Horizontal scalability is challenging to implement. Replication is the crucial pillar of horizontal scalability, and PostgreSQL supports unidirectional replication from Primary to (Hot) Standby (formerly Master-Slave Replication), which is enough for many use-cases where data are more read than written. Bidirectional replication (aka Multi-Master Replication), however, is entirely more complex due to the system being also responsible for resolving any conflicts that occur between concurrent changes.
Thus, we are going to stick with unidirectional replication here: one node for writing data to, and one to several nodes for reading from. What do we need for that?
- First of all, we need to have Pods with an identity and persistent storage each that should be spread over our Kubernetes cluster. That we know how to get easily: StatefulSets and PV/PVC help us out, and podAntiAffinity ensures distributing.
- Then we need to have replication
in place from the primary node to the standby
node(s). Basic, since it’s part of the Postgres configuration stored in a
ConfigMap
with all sensitive data stored in
Secrets
.
- Or not? Easy enough to set up while creating the cluster, but what if a standby node is added a long time later, and in the meantime there are no more sufficient WAL segments on the primary node?
- Either way, we need to support initializing the replication by copying the primary nodes’s data directory to the standby node.
- So we need to have means available of getting these data around. Sidecar containers in a multi-container Pod can achieve getting the backup from any node and applying the restore to the new standby node.
- Then we need means of addressing all standby nodes for balancing read requests over them. A Service will do that. And we need another Service - maybe the headless one for the Stateful Set will suffice - for addressing the primary node.
- In case the primary node fails for whatever reason we need to promote a standby node. A
livenessProbe
helps determining the current state of a Pod, and
adjusting Labels
could trigger actions.
- For triggering appropriate actions we’d need some sort of reconciliation loop: what is the current state of the database cluster, and what is the desired state, make it match, …
- Our application needs to support sending database queries to the correct Service depending on whether they are read-only or might write as well. Yes, there exists middleware that claims to be able to split traffic accordingly, but only to a certain degree and thus of limited use, at the price of increasing complexity. This is beyond the scope of these exercises, however.

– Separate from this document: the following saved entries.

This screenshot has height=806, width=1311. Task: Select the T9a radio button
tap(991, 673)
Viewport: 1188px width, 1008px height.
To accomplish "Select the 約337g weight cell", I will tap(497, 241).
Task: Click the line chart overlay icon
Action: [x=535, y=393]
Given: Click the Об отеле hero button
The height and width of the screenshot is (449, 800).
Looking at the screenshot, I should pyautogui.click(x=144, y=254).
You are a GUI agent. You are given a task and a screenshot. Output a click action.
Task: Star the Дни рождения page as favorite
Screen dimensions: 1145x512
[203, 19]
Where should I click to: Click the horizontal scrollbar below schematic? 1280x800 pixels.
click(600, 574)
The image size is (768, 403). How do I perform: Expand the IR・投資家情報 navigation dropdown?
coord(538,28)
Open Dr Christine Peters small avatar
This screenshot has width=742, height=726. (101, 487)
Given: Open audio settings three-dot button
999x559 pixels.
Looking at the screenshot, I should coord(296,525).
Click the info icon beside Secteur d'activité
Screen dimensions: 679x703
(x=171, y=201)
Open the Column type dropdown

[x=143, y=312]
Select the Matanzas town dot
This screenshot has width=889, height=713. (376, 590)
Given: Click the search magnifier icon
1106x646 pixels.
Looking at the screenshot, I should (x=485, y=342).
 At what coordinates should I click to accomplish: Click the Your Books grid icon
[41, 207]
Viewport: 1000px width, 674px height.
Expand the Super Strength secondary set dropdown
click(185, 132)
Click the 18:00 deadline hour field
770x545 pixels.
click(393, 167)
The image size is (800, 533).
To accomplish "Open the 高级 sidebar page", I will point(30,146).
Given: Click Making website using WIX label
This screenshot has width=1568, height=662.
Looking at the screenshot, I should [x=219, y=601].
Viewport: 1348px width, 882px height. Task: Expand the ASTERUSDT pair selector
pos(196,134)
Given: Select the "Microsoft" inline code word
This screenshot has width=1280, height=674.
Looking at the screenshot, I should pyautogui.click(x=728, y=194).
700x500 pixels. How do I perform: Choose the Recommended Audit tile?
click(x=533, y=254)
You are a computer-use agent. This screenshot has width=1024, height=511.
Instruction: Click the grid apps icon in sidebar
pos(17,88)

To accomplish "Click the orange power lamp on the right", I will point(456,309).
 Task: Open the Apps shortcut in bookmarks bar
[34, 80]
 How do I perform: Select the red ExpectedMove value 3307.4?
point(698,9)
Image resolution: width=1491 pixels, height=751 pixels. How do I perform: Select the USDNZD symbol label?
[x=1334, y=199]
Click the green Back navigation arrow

Well, the Kubernetes parts are already getting complicated enough. Kubernetes Operators to the rescue.
Operators
Operators are a design pattern made public in a 2016 CoreOS blog post.
Operators implement and automate common activities in a piece of software running inside your Kubernetes cluster, by integrating natively with Kubernetes concepts and APIs. We call this a Kubernetes-native application. With Operators you can stop treating an application as a collection of primitives like Pods, Stateful Sets, Services or ConfigMaps, but instead as a single object that only exposes the knobs that make sense for the application.
The premise of an Operator is to have it be a custom form of Controllers, a core concept of Kubernetes. A controller is basically a software loop that runs continuously on the Kubernetes control plane nodes. In these loops the control logic looks at certain Kubernetes objects of interest. It audits the desired state of these objects, expressed by the user, compares that to what’s currently going on in the cluster and then does anything in its power to reach the desired state.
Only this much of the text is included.